Zugegeben, so ganz laienhaft sahen Schuldigs Bewegungen nicht aus, vielleicht würde er, Ken, einmal einer richtigen Herausforderung gegenüberstehen, so etwas hatte er schon lange nicht mehr gehabt. Ken ergab sich schließlich seinem Spieltrieb und nahm Schuldigs Angebot an.

"Unter einer Bedingung: Keine Gedankenspielchen, keine Ablenkung. Sollte ich dich dabei erwischen, hast du verloren."
 

Schuldigs kehliges Lachen erklang. "Ich wusste, du würdest früher oder später nachgeben. Fußball bedeutet dir zu viel, um einfach die Gelegenheit, dich mit einem würdigen Gegner zu messen, sausen zu lassen. Fehlt dir die Herausforderung?"
 

Ken zuckte mit den Schultern. "Nun ja, meine Mitspieler sind meistens nicht älter als 12."

Ein saphirblaues Auge wurde neckisch zugekniffen. "Ich bin mehr als doppelt so alt, reicht das?"
 

Ken lächelte. Es war zwar ein verhaltenes und von Misstrauen durchtränktes Lächeln, doch er konnte es sich dennoch nicht verkneifen. "Ich denke schon. Wie spielen wir? Elfmeter oder einen gegen einen?"

"Letzteres. Wer zuerst ein Tor drin hat, verliert."

"Du -wirst- verlieren, Schuldig."

Siegesgewiss blickte der Größere ihm in die Augen. "Wir werden sehen."

"Da ich einer von den Guten bin, gewähre ich dir den ersten Anstoß."
 

"Glaub mir, den werde ich mir auch nehmen", erwiderte Schuldig mit einem lasziven Grinsen. Ken brauchte eine Weile, bis er den Zusammenhang verstand, den Schuldig offensichtlich hineininterpretiert hatte. Der Fußballer wurde rot und versuchte zu überspielen. "Fang schon an."
 

"Zu Befehl", kicherte der Ältere, nahm den Fußball unter einen Arm und begab sich damit zur Mittellinie.

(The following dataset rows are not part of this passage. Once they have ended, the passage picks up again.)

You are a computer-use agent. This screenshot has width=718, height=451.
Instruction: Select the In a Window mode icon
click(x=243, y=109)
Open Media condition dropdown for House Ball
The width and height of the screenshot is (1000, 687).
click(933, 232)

Ken beobachtete den Mann mit dem orangenen Pferdeschwanz, sah, wie dessen Blicke suchend über das Spielfeld wanderten, eine Strategie ausheckend, um seine Abwehr zu durchdringen und auf das ungeschützte Tor zu schießen.
 

Alle Muskeln Kens spannten sich an, als Schuldig den Ball trat. Er rannte auf seinen Gegner zu, attackierte wie von selbst, und wich den Sturmattacken des anderen geschickt aus. Ein flüchtiger Blick in Schuldigs Gesicht zeigte ihm, dass dieser überrascht war.
 

Schuldig war schnell, das war keine Frage. Er durfte ihn nicht mit dem Ball davon kommen lassen, sonst würde er mit Sicherheit ein Tor kassieren. Also ging Ken in die Offensive, griff an und kickte den Ball zwischen Schuldigs Beinen hindurch auf dessen Spielfeldseite.
 

Jetzt hieß es, der Kugel hinterher zu stürmen, bevor Schuldig sie erreichte. Und während der Deutsche noch verdattert nach dem gestohlenen Ball suchte, war Ken schon um ihn herum ihn gelaufen und rannte mit dem Leder in Richtung Tor.
 

DU BIST DA, GIBST MIR LEICHTIGKEIT
 

Ken lief, als gelte es sein Leben. Schnell wie der Wind glitt er über das Fußballfeld. Das Gefühl der Freiheit, das Gefühl zwischen höchster Körperkontrolle, der Macht, alles tun zu können und einer Art animalisch-natürlichen Reflexes, der ihn sich automatisch bewegen ließ, pulsierte wie eine Droge durch seine Adern.
 

Er fühlte sich leicht, frei und unbeschwert, wie zu der Zeit, als er noch professionell das Rasenspiel ausgeübte. Ken war sich sicher, dass es nichts Besseres auf der Welt gab.
 

Doch darüber dachte er im Moment nicht nach. Sein Denken war ausgeschaltet. Er fühlte instinktiv, was er tun musste. Er funktionierte einfach.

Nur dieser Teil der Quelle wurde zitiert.